Varying corneal rigidity was claimed to be responsible for false applanatory IOP readings with different CCT. Some authors recommended a recalculation of the IOP depending on the CCT with a correction factor ranging from 1 to 6.8 mm Hg per 0.1 mm CCT.
The intention of this study was to re-evaluate this assumption by correlating the CCT with applanation tonometry and intraocular IOP readings.
Patients and methods
A total of 73 patients (73 eyes) were prospectively enrolled. All patients gave their consent before their inclusion in the study. They were scheduled for intraocular surgery for glaucoma (n=31) or retinal diseases (n=42).
The mean age was 40.7 years, ranging from 13 to 88 years. Patients with more than 1.5 D astigmatism or corneal abnormalities were excluded.

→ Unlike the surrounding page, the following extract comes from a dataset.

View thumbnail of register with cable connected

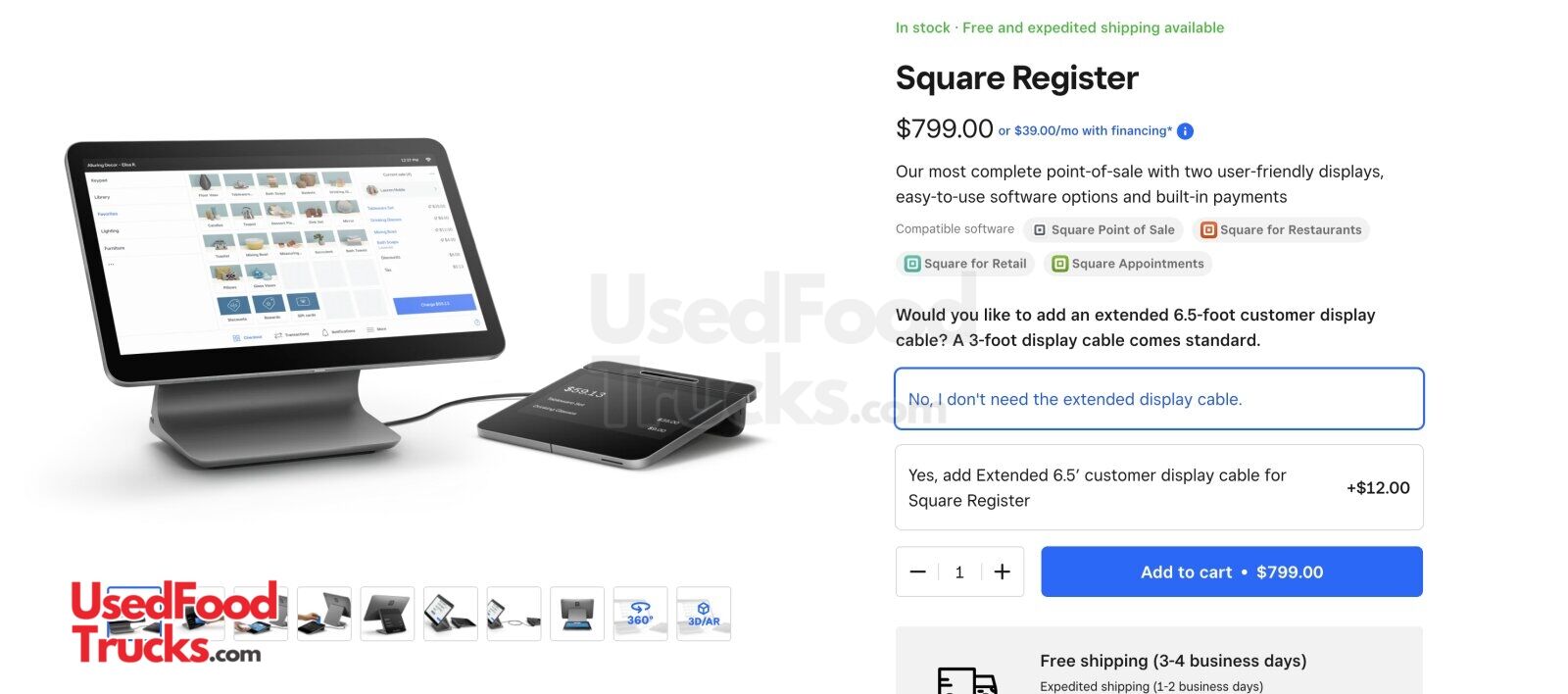[514, 614]
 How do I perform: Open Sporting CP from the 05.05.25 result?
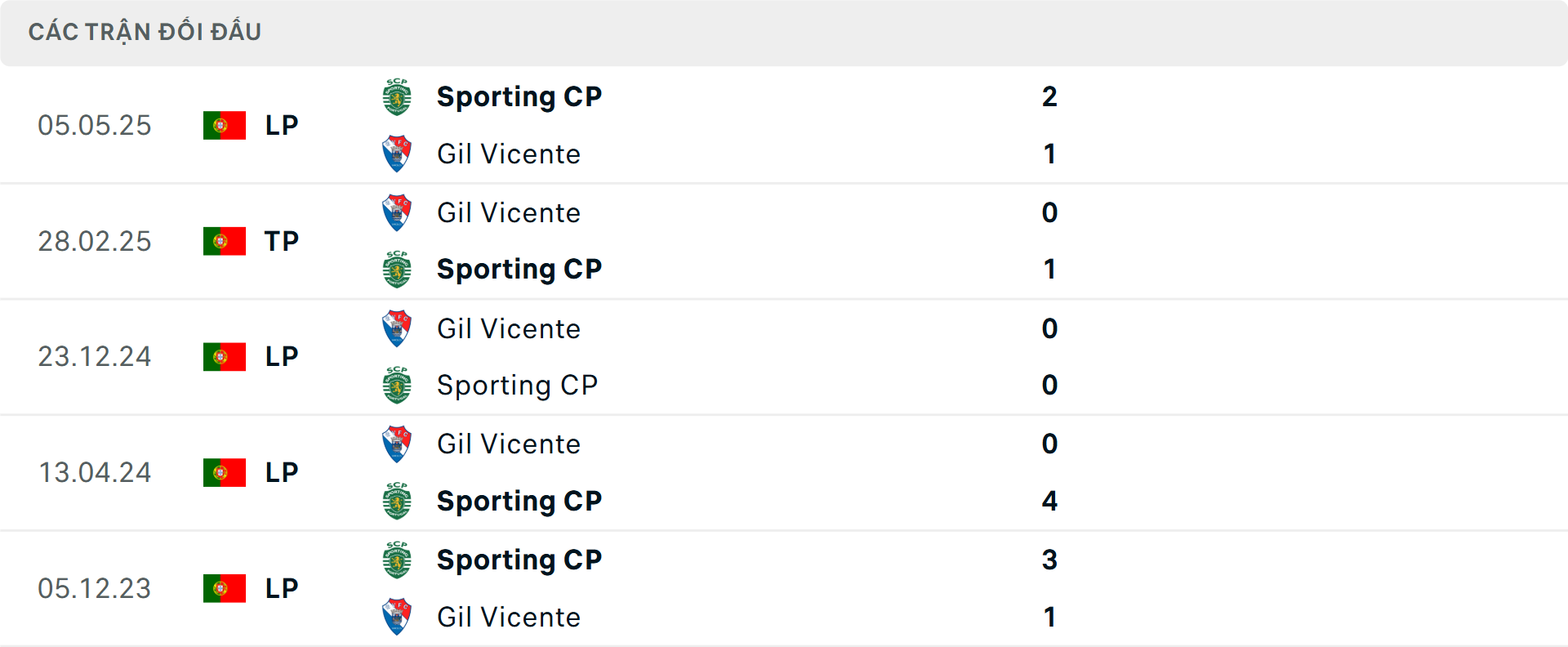coord(519,96)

After retrobulbar or general anaesthesia measurements were performed in the theatre with the patients supine. While one investigator (NF) measured CCT and applanatory IOP, a second investigator, the surgeon, performed intracameral IOP measurements. Four surgeons participated in this study.
An eyelid retractor was placed and the CCT was determined with an ultrasonic pachymeter (Pachette, DGH-Technology Inc). The IOP was measured first with the Perkins tonometer followed by the Tonopen (Mentor). The eyelid retractor was removed and the patient was prepared for surgery.
Every operation started by placing the eyelid retractor. Then the intracameral measurement was performed immediately. We used a special device developed by the University of Düsseldorf. It consists of an invasive blood pressure monitor as used in intensive care (Cardiocap II; Datatex Engstrom) connected to a specially designed transducer (Monitoring Kit; Abbott) and a steel cannula. This cannula was placed in the anterior chamber for about 10 seconds until the readings on the monitor were stable (Fig 1). Thereafter, the cannula was removed and surgical treatment begun. The agreement of methods was validated calculating the mean difference (md) and the standard deviation of the differences (SD) between applanatory and intracamerally IOP.
The CCT values ranged from 0.448 to 0.713 mm (mean 0.58 (SD 0.054) mm).
The applanatory IOP readings varied from 8 to 32 mm Hg (mean 17.5 (6.5) mm Hg) using the Perkins tonometer, and from 7 to 38 mm Hg (mean 18.7 (7.2) mm Hg) using the Tonopen.
There was a strong correlation between these two methods (r 2=0.866; p<0.0001). The mean of the two methods was calculated and used as applanatory IOP (IOPappl) for further statistics.
Intraocular IOP readings varied from 8 to 37 mm Hg (mean 19.5 (6.5) mm Hg). Comparing IOPappl and intracameral readings, the regression formula is y=2.91+0.78x (where y is IOPappl (mm Hg) and x is the IOP measured by cannula (mm Hg);r 2=0.56; p<0.0001). In four patients the difference varied by more than 10 mm Hg.
Calculating the methodical agreement between applanation and intracameral measurement, the mean difference was 1.2 mm Hg and the standard deviation of the differences was 4.6 mm Hg. To determine the influence of the corneal thickness on applanation tonometry we compared CCT with the difference between applanatory and intraocular measurements.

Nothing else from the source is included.